Before class (3-pass reading)

Pass 1 — Orientation (10–15 min)

  • Skim headings/section breaks, first & last paragraphs.
  • Write 3 lines:
    • Aim: what problem the author is addressing.
    • Key terms likely central.
    • What you expect the conclusion to be.

Pass 2 — Slow read (45–90 min)

Annotate sparsely (PDF or paper) using only:

  • D = definition
  • ≠ = distinction
  • T = thesis/claim
  • Q = confusion/question
  • Ex = example / test case

Rule: no long summaries while reading. Stay close to the text.

Pass 3 — Synthesis page (15–25 min)

Create one “reading block” in your weekly note:

  • Outline: 5–10 bullets tracing the argument
  • Key terms: 5–10 items, 1 sentence each
  • Theses: 3–5 claims the author makes
  • Questions: 5–8 you’d ask in seminar
  • Anchors: 2–6 short quotes + location (chapter/paragraph/page)

Notes system (few files, high value)

Use one weekly master note:

  • Sections per reading: Aim → Outline → Terms → Theses → Questions → Anchors → After class
  • Bottom of the note: “Durable takeaways” (definitions/distinctions that now feel solid)

Your PDF annotations are the fine-grain layer; Obsidian holds the distilled layer.


In class (how to participate)

Make one of these moves when speaking:

  1. Clarify a definition (“What does X mean here?”)
  2. Locate the claim (“Where does the text say that?”)
  3. Offer a test case (example that pressures the distinction)
  4. State the strongest opposing reading (then ask which the text supports)

In-class notes: write only

  • Main thread (1–2 sentences)
  • Key passages revisited
  • Resolved questions / new questions

After class (same day, 10 minutes)

In the same reading block, fill:

  • 3 things now clear
  • 2 things still unclear
  • 1–3 passages to reread

Within 48 hours (retention loop)

  • Reopen the text and reread only the passages that mattered.
  • Write a clean “Durable takeaway”:
    • 3–7 bullets: definitions/distinctions + one example + one unresolved question.

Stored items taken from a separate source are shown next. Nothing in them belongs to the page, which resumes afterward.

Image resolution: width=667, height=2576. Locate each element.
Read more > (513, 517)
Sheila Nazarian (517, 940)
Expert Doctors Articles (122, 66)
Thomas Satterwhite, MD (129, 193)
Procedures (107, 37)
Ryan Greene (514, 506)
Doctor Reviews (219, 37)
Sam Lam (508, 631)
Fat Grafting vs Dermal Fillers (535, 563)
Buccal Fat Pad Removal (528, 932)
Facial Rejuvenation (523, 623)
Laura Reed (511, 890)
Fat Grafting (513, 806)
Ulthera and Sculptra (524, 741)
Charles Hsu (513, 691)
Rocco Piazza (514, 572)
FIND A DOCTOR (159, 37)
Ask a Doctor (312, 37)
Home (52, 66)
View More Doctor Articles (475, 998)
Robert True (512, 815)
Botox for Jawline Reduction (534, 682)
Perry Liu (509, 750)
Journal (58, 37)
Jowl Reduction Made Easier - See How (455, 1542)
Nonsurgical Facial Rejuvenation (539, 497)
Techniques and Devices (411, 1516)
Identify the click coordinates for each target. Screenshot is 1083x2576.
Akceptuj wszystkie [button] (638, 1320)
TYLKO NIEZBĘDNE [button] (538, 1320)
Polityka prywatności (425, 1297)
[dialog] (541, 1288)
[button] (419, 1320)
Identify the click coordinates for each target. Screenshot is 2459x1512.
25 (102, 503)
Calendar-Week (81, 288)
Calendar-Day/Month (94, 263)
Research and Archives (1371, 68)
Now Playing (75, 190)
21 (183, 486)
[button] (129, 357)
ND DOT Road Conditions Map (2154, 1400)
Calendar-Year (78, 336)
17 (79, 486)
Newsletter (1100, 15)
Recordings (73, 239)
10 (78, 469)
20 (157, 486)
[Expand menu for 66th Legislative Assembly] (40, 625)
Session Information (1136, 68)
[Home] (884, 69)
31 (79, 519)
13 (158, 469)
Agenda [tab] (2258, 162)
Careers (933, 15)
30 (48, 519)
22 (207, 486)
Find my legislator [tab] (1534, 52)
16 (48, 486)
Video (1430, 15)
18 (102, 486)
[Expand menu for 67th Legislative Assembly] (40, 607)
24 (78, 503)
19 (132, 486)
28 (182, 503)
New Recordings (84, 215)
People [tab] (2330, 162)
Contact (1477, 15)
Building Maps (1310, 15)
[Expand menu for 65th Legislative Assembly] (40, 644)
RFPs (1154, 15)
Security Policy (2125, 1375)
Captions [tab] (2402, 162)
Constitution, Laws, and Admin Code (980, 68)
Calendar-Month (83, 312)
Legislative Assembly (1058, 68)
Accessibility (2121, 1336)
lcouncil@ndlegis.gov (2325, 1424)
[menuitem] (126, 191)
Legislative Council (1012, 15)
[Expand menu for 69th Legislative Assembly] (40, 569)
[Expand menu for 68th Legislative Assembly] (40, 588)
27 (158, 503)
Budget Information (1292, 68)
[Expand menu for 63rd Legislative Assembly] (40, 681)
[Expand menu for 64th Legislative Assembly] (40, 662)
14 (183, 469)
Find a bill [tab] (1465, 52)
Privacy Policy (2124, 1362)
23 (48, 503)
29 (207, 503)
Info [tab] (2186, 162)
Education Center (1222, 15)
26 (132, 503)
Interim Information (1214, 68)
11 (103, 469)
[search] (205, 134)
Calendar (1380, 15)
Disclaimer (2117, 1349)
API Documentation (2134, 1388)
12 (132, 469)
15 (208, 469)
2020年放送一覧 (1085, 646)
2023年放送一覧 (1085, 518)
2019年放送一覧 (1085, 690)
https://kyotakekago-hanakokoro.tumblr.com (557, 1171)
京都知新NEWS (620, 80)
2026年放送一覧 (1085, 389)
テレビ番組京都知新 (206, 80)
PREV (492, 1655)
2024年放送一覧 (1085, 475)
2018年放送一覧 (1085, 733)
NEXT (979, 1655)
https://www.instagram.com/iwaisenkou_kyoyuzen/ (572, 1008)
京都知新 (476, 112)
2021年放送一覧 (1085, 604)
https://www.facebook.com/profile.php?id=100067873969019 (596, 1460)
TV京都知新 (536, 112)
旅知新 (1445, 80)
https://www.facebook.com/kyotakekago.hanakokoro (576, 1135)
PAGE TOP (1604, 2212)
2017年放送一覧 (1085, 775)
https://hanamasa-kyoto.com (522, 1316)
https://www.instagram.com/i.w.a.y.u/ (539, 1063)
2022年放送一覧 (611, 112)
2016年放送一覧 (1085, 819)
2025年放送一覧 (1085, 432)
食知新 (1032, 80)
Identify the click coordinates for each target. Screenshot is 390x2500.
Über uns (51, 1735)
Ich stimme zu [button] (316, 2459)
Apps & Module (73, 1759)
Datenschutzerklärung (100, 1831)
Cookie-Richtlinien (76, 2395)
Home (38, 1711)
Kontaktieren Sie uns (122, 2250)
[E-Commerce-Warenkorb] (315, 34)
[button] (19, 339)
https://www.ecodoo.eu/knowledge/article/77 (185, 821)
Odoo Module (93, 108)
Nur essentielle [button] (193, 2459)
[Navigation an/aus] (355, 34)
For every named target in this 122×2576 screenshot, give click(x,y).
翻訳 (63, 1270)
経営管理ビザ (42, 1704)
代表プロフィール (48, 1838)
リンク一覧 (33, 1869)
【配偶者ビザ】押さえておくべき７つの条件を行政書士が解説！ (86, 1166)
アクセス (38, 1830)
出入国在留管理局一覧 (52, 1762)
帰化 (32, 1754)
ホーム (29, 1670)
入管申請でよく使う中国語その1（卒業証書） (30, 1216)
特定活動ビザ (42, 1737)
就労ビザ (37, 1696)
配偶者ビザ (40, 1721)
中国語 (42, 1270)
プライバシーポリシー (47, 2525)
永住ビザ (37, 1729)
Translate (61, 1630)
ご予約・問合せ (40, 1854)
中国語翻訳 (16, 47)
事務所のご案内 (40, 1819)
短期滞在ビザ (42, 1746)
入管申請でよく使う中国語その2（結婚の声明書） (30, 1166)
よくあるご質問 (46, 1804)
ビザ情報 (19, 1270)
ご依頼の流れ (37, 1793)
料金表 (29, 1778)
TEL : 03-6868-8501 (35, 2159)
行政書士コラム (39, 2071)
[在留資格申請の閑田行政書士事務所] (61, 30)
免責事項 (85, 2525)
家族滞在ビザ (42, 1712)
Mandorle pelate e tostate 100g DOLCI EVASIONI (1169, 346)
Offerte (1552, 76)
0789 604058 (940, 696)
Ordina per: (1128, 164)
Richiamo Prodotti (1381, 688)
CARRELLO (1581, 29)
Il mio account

Weekly mastery practice (30–45 min)

Do one “disputation-lite” on your best question:

  • Objections (1–2)
  • On the contrary (text anchor)
  • I answer that (8–12 sentences)
  • Replies (1–2)

Daily micro-habit (5–10 min)

Flashcards (or quick prompts) for key technical terms:

  • term → definition + example + non-example

This method optimizes seminar performance and long-term understanding: precision before class, illumination in class, consolidation after class.